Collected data
Start of Block

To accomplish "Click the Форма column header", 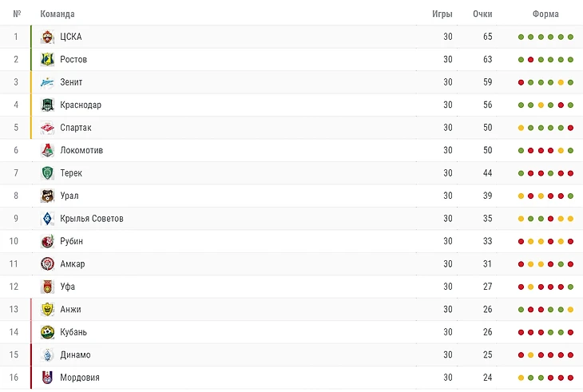I will pyautogui.click(x=545, y=14).
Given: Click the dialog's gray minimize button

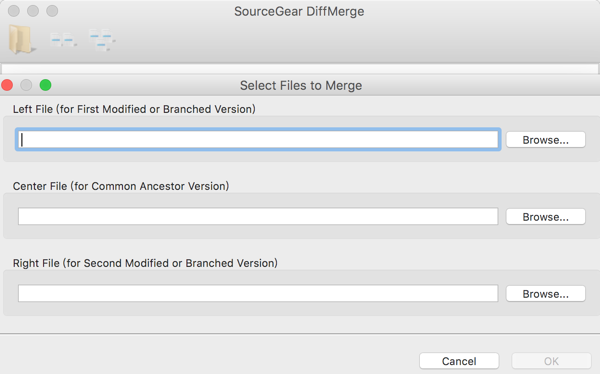Looking at the screenshot, I should tap(26, 85).

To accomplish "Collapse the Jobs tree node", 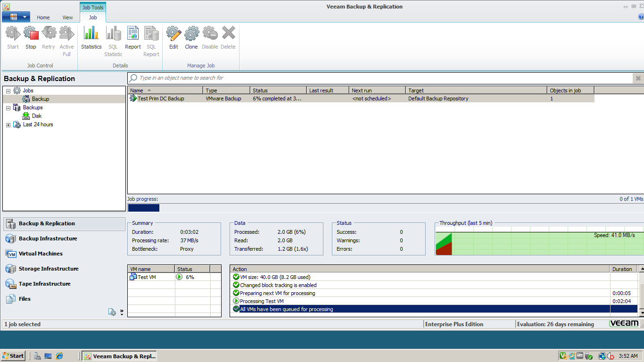I will (x=8, y=90).
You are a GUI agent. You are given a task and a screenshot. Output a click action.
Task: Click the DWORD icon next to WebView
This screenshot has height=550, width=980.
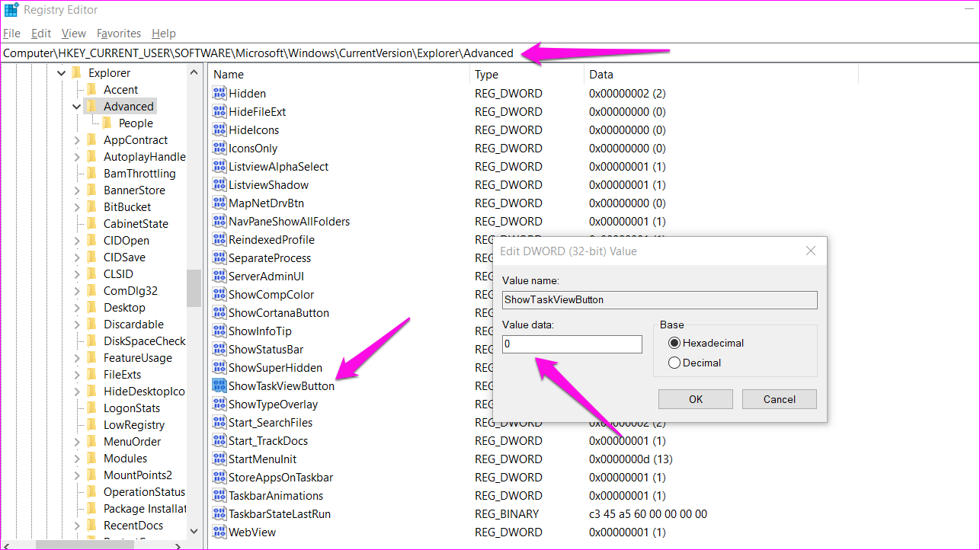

End of Block

Aim of the task » Repeat each line word for word, from the one with "Task: Click the DWORD icon next to WebView" down to the last line of the data, and keep the pictures out of it.

Answer to this task »
Task: Click the DWORD icon next to WebView
This screenshot has height=550, width=980.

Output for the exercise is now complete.